SHANGHAI—Chinese social media users directed their fury at online retailer Amazon.com on Aug. 15, after discovering T-shirts on its website sporting slogans that support anti-government protesters in Hong Kong.
The hashtag “Amazon T-Shirts” became the fourth-top trending topic on China’s Twitter-like Weibo on Wednesday in the latest backlash for an overseas company that broached matters regarding Hong Kong’s territorial status. The Chinese regime has been more assertive in its territorial claims and how it expects foreign companies doing businesses in China to describe them.
The widely-read Global Times tabloid, published by China’s state-owned People’s Daily, said many Chinese internet users found the T-shirts for sale carrying slogans such as “Free Hong Kong Democracy Now” and “Hong Kong is Not China,” among others.
Beijing is also facing one of its most popular challenges to Chinese leader Xi Jinping since he came to power in 2012 in Hong Kong, where demonstrators say they are fighting against the erosion of the “one country, two systems” arrangement enshrining some autonomy for Hong Kong when China took it back in 1997.

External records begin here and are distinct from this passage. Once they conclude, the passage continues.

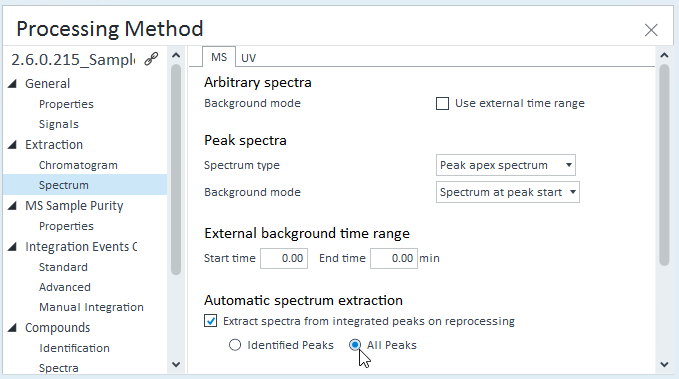Uncheck Extract spectra from integrated peaks
The width and height of the screenshot is (679, 379).
(210, 321)
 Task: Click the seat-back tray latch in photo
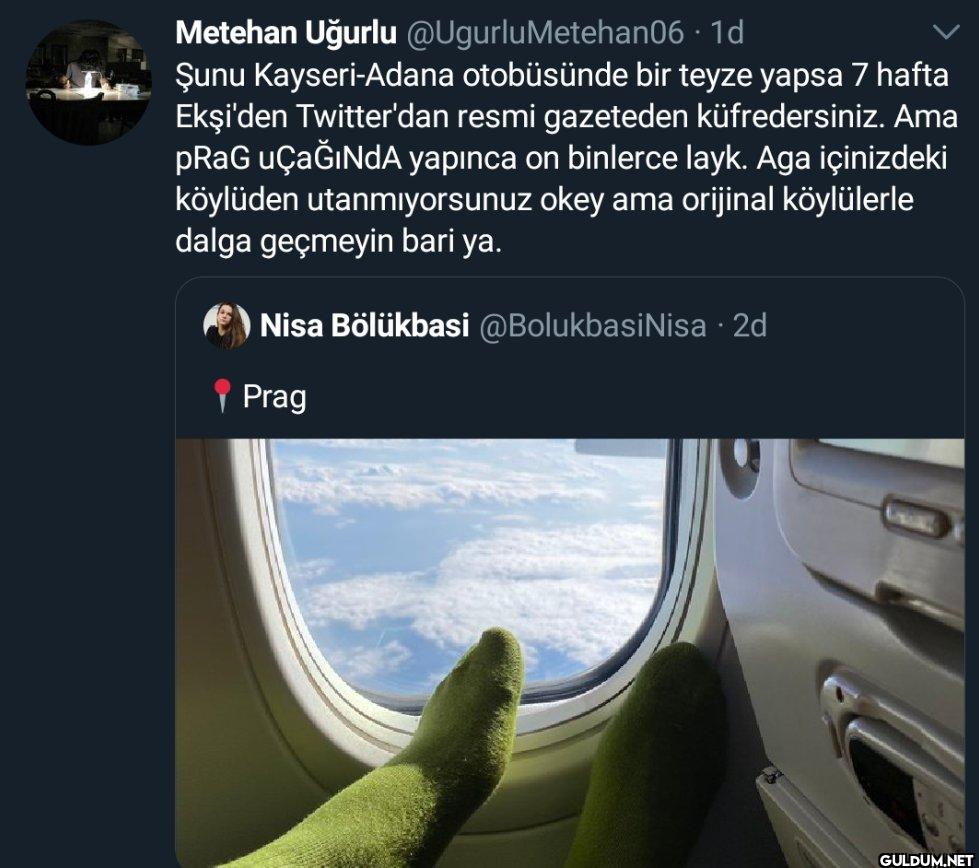(x=913, y=518)
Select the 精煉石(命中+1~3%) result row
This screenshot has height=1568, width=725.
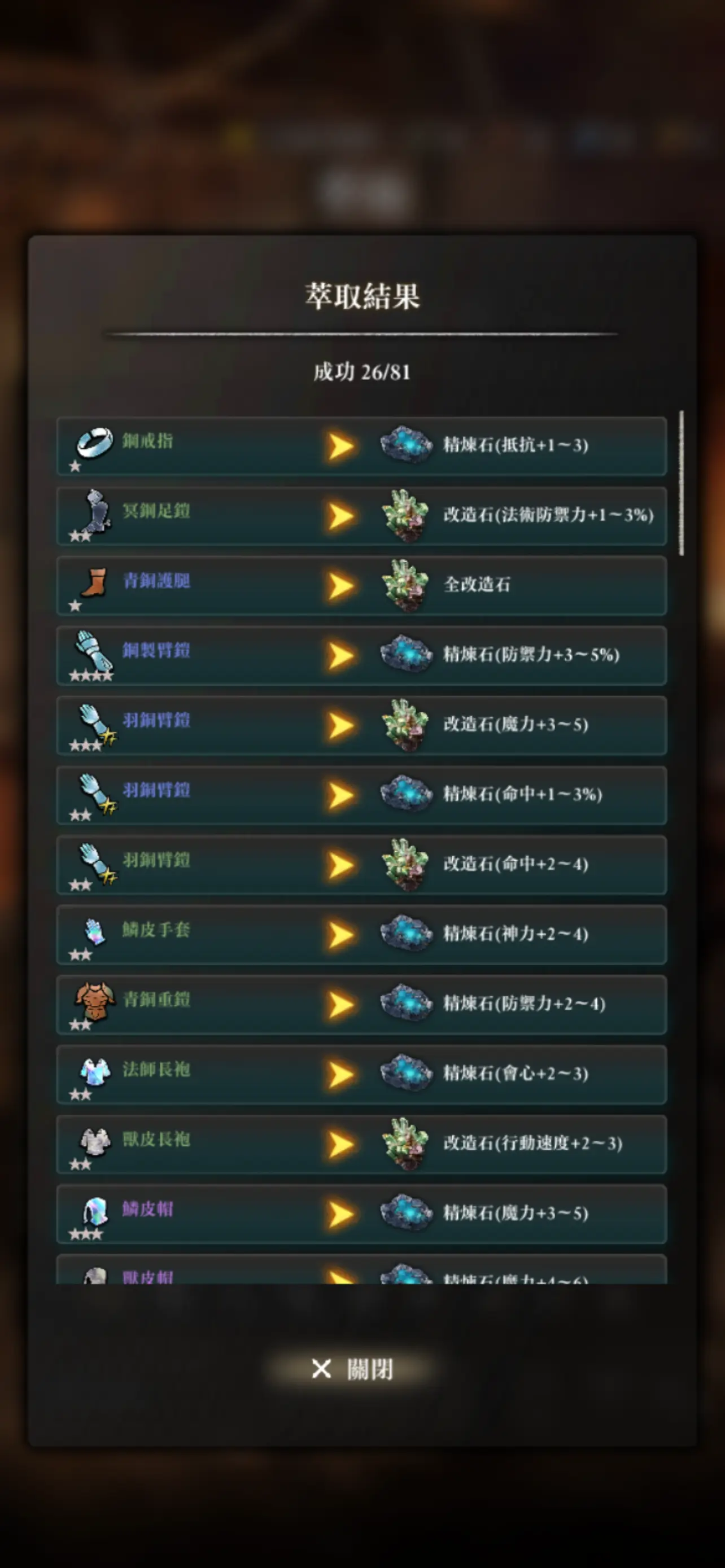point(361,795)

Legions of internet users accused Amazon of being insensitive toward the Chinese people, with one Weibo commenter writing, “Amazon has already left China, right? We need to teach this company a lesson.”

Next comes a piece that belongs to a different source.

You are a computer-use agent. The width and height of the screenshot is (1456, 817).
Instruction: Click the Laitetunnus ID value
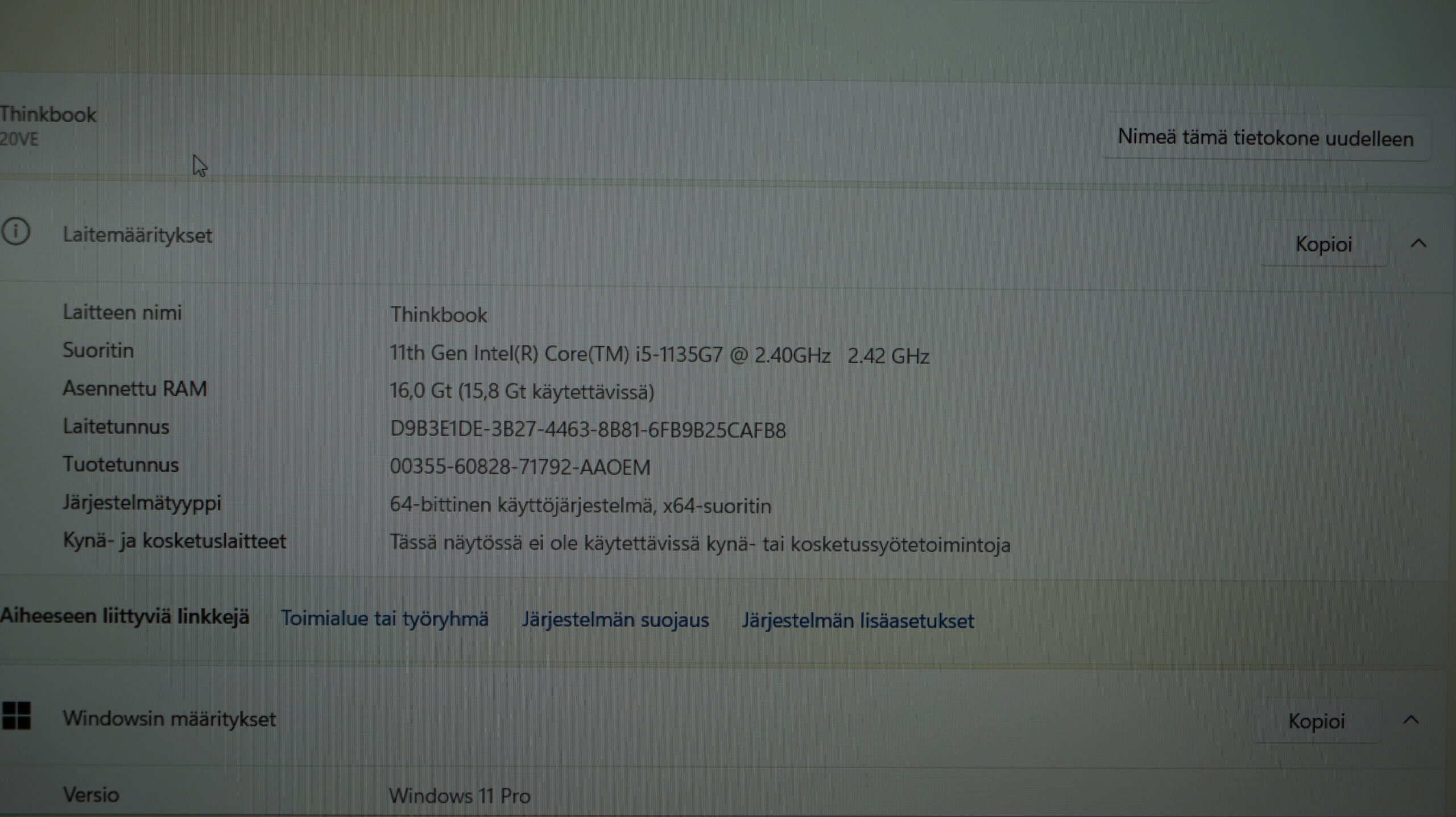588,430
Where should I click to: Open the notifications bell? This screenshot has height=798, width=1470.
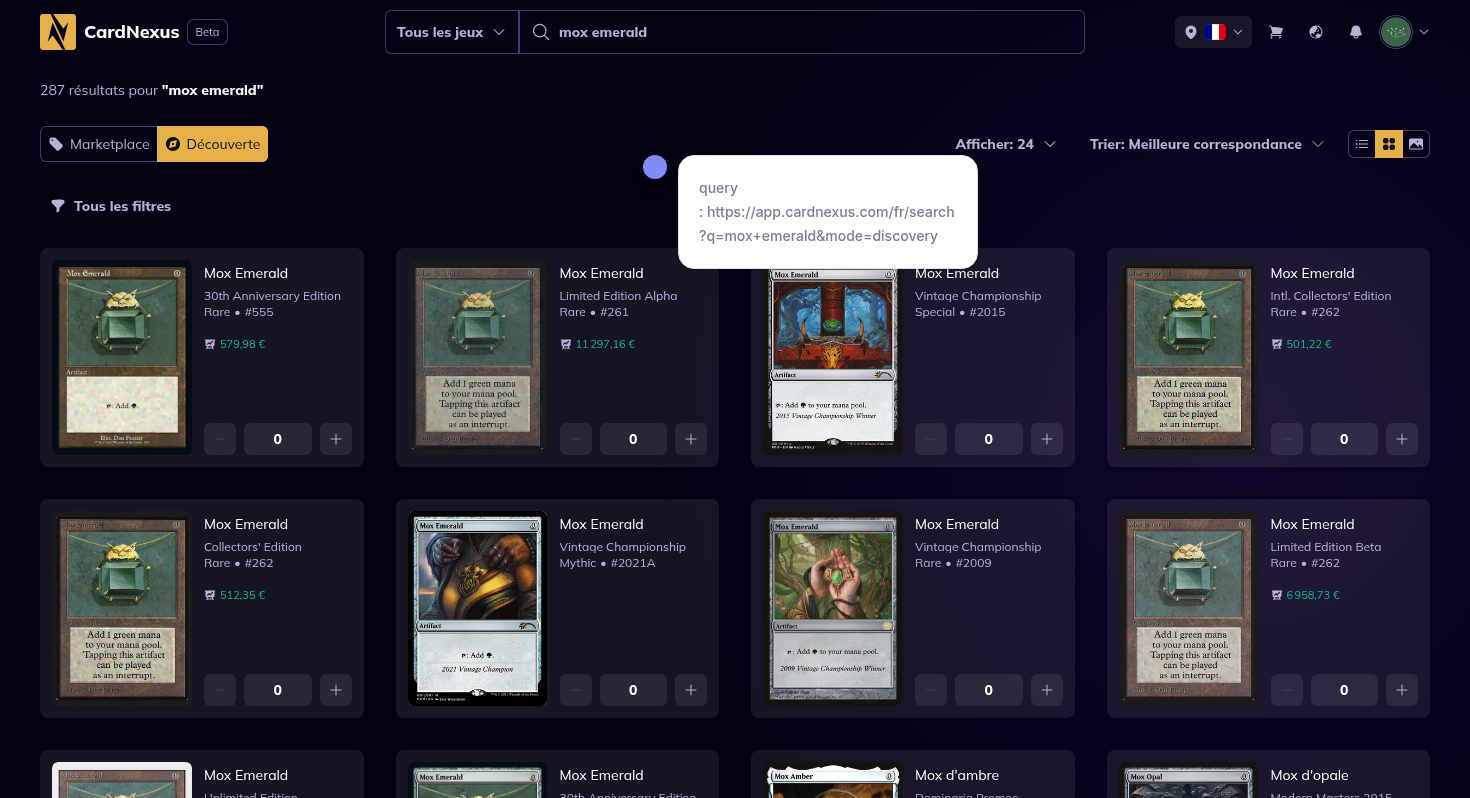tap(1356, 32)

The e-commerce giant shut its domestic shopping service in July, but continues to ship overseas goods to the country. The T-shirts were available on Amazon’s U.S. website.
The company said in a statement, “Amazon has always and will continue to acknowledge the longstanding and widely-recognized policy of ‘one China, two systems’. Every country where we operate has different laws, and we will continue to respect those local laws where we do business.”

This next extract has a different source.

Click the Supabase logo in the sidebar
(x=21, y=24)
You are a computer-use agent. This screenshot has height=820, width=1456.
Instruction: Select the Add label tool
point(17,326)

Protests in Hong Kong are attracting media attention across the region, as activists have occupied public spaces across the global financial hub for more than 10 weeks, to draw attention to a perceived erosion of civil liberties in Hong Kong.
Foreign brands are under increasing pressure from Chinese consumers and regulators to fall into line on contentious issues around Chinese sovereignty and its territorial claims.
Several celebrities from mainland China severed ties with a number of fashion labels this week, after online users pointed out they had released apparel that referred to Hong Kong and Taiwan as separate from the People’s Republic of China (PRC).
Versace, Calvin Klein, and other brands each issued public apologies online, either on Chinese social media accounts or overseas ones.
Coach, which drew fire for a T-shirt that implied Taiwan was a distinct entity from China, said that in May 2018 it discovered a “serious inaccuracy” in one of its clothing items and pulled it from store shelves.
Taiwan is self-governed and has a democratically elected leadership, but the Chinese regime claims the island as a breakaway province and has not ruled out the use of force to ensure unification. The question of Taiwan’s formal independence is one of Beijing’s most sensitive political concerns.